Students from colleges across Kentucky, along with prospective multicultural high school juniors and seniors, engaged in a day-long conference that encouraged, educated, and inspired them to achieve their academic and professional goals through scholarship, leadership, and service to others.  

Also, in November, UK students who are part of Young America’s Foundation invited Michael Knowles to speak here in the Gatton Student Center ballroom.

And, on the same night, just down the hall from where we are now, the Office of LGBTQ+ Resources hosted a discussion and karaoke night in honor of Trans Week of Awareness. 

These events are what make a university remarkable.  

While one of our goals is to educate our students in the classroom, we know that a lot of the lessons they learn come from interacting with a diverse and welcoming community. 

We should do all that we can to encourage this because it is these interactions that help our students grow and develop to later become the backbones in their communities, disciplines, and careers.  

David Rosenberg, a UK College of Law alum, gifted the University of Kentucky $20 million, making his generous endowment the third largest in UK history. 

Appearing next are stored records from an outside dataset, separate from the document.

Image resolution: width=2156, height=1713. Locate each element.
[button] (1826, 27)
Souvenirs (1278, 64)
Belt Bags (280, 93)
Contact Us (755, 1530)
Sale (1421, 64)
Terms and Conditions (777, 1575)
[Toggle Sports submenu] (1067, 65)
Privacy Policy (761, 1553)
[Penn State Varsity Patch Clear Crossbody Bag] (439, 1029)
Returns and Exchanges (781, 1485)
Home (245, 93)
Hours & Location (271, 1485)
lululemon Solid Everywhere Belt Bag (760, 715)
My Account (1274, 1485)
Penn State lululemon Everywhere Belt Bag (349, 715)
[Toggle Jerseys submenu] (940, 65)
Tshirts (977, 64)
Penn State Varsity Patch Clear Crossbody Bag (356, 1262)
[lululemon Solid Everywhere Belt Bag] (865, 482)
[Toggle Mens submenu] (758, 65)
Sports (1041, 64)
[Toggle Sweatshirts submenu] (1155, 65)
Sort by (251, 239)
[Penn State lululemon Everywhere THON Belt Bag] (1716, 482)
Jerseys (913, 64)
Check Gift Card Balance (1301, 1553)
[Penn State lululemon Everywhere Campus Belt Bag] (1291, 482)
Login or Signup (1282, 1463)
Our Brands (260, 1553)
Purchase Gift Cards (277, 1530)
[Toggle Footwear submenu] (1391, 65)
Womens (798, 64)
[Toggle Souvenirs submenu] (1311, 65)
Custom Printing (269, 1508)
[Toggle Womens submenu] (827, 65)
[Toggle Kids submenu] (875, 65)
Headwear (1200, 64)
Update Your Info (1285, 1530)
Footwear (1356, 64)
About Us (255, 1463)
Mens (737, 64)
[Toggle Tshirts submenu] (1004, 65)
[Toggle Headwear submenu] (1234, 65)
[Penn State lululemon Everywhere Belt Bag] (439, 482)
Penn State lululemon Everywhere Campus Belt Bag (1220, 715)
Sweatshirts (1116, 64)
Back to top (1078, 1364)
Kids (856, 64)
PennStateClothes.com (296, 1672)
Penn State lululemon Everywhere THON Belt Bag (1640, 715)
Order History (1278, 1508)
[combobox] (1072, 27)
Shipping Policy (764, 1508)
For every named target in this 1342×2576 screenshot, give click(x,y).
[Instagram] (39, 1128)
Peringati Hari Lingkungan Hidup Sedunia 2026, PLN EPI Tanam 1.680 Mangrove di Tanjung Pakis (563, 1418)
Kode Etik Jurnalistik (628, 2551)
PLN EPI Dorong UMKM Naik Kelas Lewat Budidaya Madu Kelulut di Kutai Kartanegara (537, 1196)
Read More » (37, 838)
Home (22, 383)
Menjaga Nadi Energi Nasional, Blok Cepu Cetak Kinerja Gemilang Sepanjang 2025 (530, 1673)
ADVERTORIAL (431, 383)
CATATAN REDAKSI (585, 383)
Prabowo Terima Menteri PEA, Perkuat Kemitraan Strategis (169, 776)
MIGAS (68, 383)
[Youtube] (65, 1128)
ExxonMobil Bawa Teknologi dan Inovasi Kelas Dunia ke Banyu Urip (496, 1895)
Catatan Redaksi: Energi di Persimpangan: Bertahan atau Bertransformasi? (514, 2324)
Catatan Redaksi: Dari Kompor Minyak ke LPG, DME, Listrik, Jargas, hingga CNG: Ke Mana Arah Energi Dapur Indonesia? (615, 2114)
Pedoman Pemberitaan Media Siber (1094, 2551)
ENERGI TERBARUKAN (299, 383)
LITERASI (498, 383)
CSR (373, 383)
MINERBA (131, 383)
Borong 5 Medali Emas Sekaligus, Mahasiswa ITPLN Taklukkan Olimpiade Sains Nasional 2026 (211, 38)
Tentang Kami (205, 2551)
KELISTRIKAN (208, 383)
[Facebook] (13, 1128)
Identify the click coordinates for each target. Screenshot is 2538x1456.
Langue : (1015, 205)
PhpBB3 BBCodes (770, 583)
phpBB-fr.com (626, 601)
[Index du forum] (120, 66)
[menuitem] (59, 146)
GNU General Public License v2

I have had the pleasure of getting to know David, and we have uncovered our commonalities. Our parents or grandparents immigrated to America between 1880 and 1920, after which this country closed its doors to immigration, making it nearly impossible for other family members and co-religionists to escape Hitler’s extermination.

And, David and I are descendants of those without an education, driven to make certain their children and children’s children would know its promise. 

After graduating from the UK College of Law, David became a leader in his career and a philanthropist in his community. He has committed himself to uplift those around him because he understands that a better community for all makes a better community for those who come from diverse backgrounds. 

And, as an alum, David knows the power of our community – and that is why he has invested in its future.

By the time students graduate from the University of Kentucky, they should have the necessary tools to make positive impacts on society and uplift those around them.

This is only possible if we are welcoming to all people and opinions, supportive of courageous conversations, and enriched by diverse backgrounds, beliefs, and perspectives. 

Because we are not just a place where students earn a degree – we create the space where students are inspired, transformed, and emboldened. 

Here, at UK, we are what is wildly possible.